*Required work*: Please print the line that holds "イベントスケジュール (762, 79)" and each line after it to the end of the data, word for word, without any pictures.

*Information supplied*:
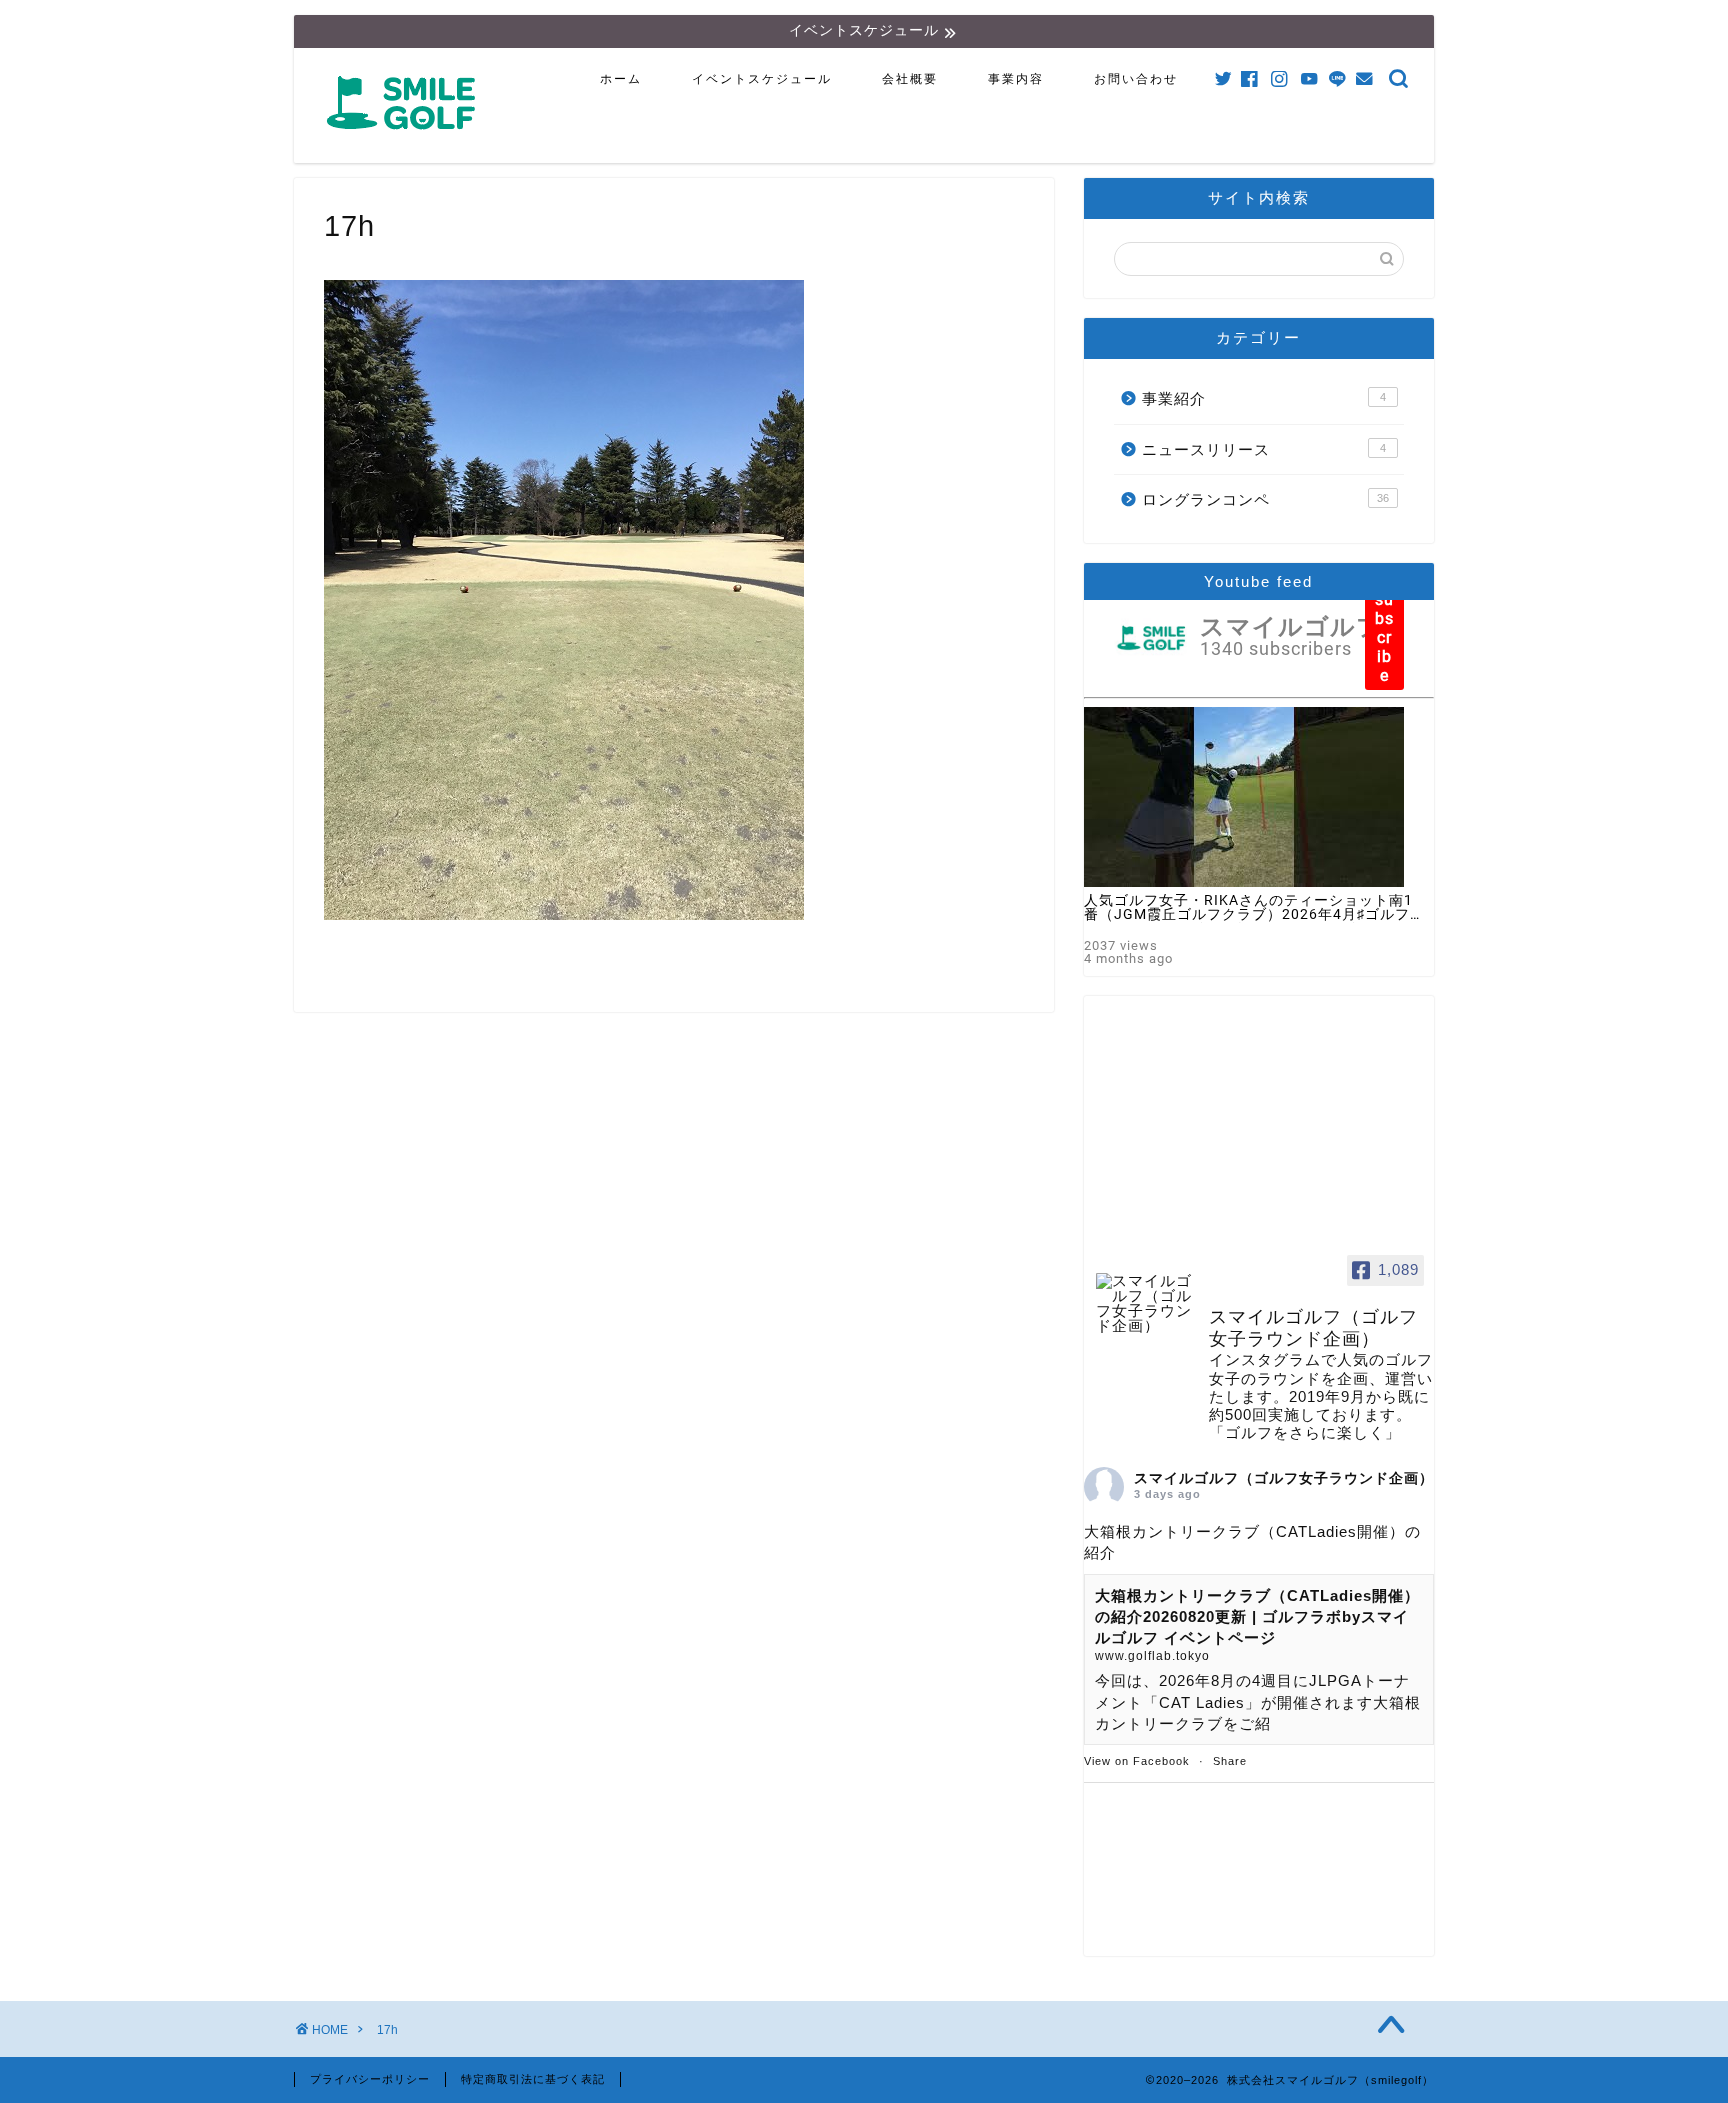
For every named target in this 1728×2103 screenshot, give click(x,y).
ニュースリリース (1264, 449)
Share (1230, 1761)
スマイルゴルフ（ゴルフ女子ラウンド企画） (1284, 1478)
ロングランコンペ (1265, 499)
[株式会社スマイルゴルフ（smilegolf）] (405, 140)
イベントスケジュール (762, 79)
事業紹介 (1264, 398)
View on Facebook (1137, 1761)
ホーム (621, 79)
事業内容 (1016, 79)
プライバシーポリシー (370, 2079)
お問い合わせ (1136, 79)
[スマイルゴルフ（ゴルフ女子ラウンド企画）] (1144, 1303)
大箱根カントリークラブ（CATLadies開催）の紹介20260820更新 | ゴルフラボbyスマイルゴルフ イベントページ (1257, 1617)
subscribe (1384, 637)
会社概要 (910, 79)
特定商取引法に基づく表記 (533, 2079)
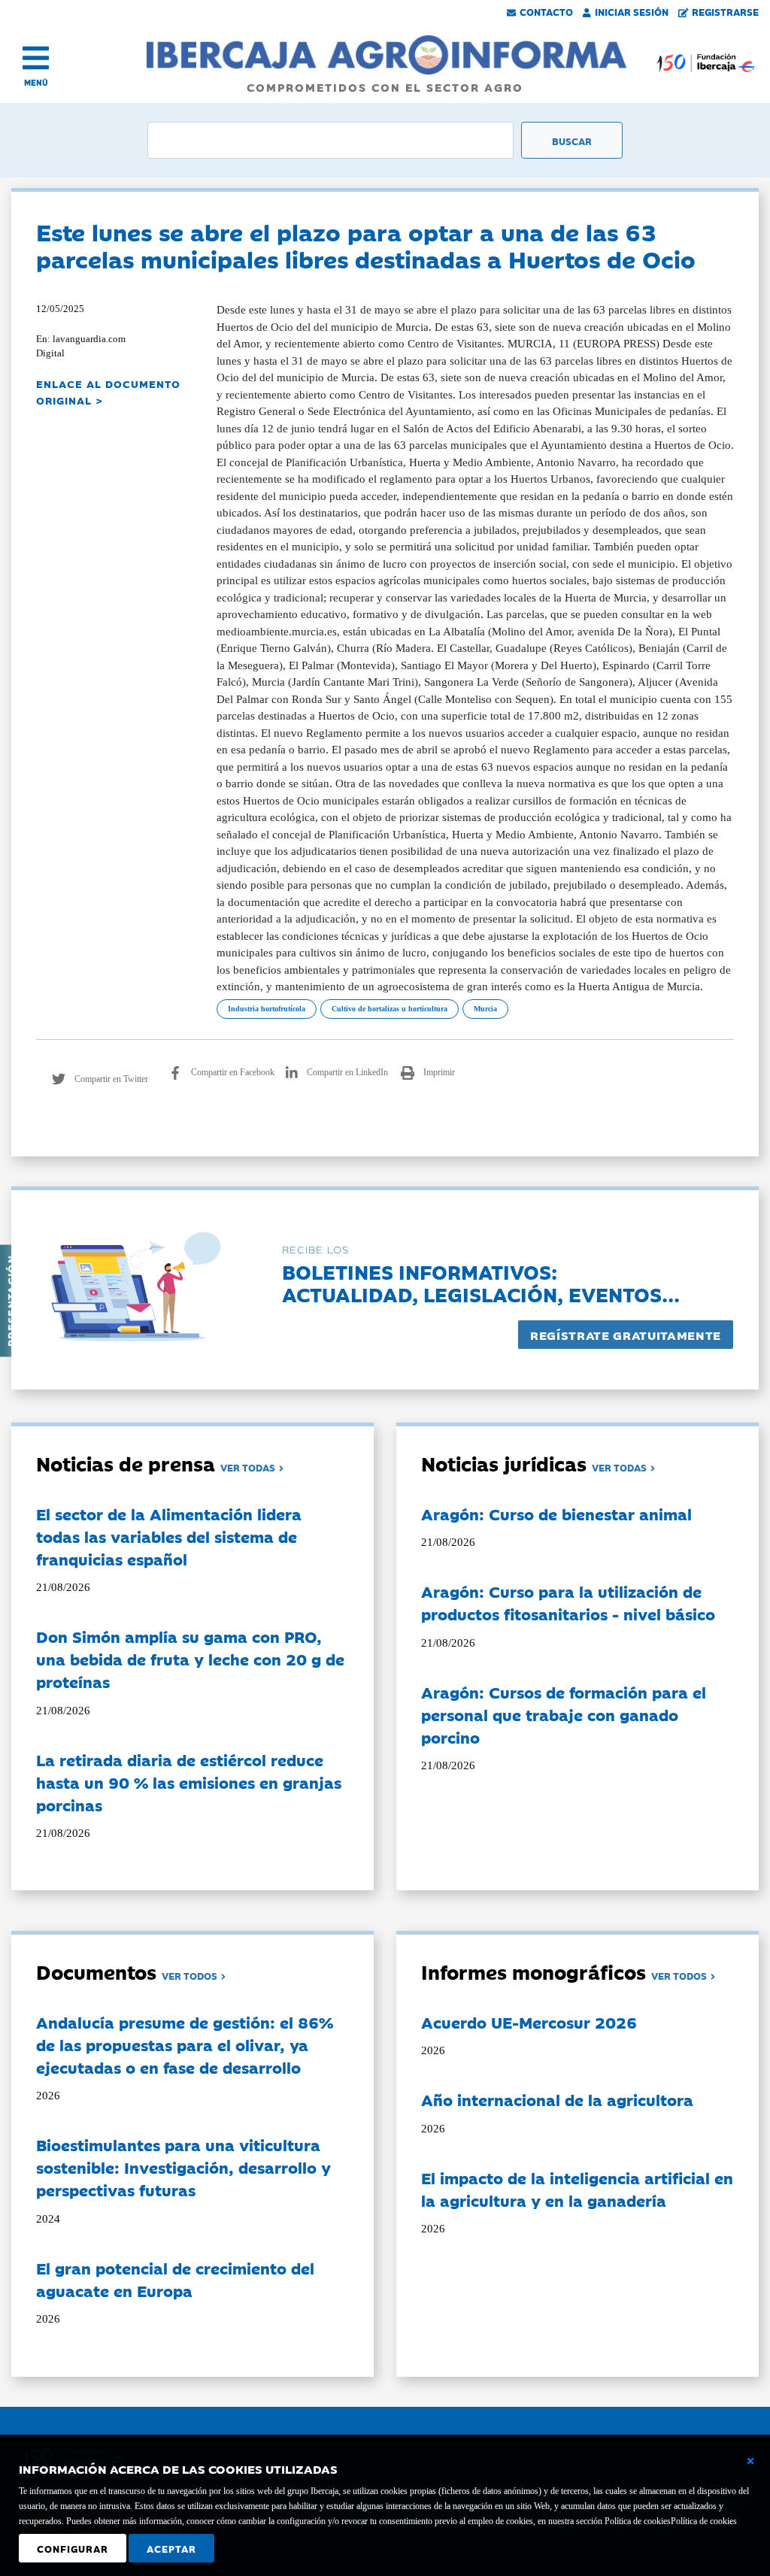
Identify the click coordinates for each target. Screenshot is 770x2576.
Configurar (72, 2548)
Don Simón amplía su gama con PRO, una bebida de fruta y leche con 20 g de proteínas (190, 1659)
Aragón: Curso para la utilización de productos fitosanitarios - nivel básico (568, 1602)
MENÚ (36, 82)
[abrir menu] (35, 57)
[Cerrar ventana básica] (750, 2461)
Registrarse (725, 11)
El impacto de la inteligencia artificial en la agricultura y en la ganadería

*Your response*:
イベントスケジュール (762, 79)
事業紹介 (1264, 398)
View on Facebook (1137, 1761)
ホーム (621, 79)
事業内容 (1016, 79)
プライバシーポリシー (370, 2079)
お問い合わせ (1136, 79)
[スマイルゴルフ（ゴルフ女子ラウンド企画）] (1144, 1303)
大箱根カントリークラブ（CATLadies開催）の紹介20260820更新 | ゴルフラボbyスマイルゴルフ イベントページ (1257, 1617)
subscribe (1384, 637)
会社概要 (910, 79)
特定商取引法に基づく表記 (533, 2079)
Identify the click coordinates for each target. Screenshot is 770x2576.
Configurar (72, 2548)
Don Simón amplía su gama con PRO, una bebida de fruta y leche con 20 g de proteínas (190, 1659)
Aragón: Curso para la utilización de productos fitosanitarios - nivel básico (568, 1602)
MENÚ (36, 82)
[abrir menu] (35, 57)
[Cerrar ventana básica] (750, 2461)
Registrarse (725, 11)
El impacto de la inteligencia artificial en la agricultura y en la ganadería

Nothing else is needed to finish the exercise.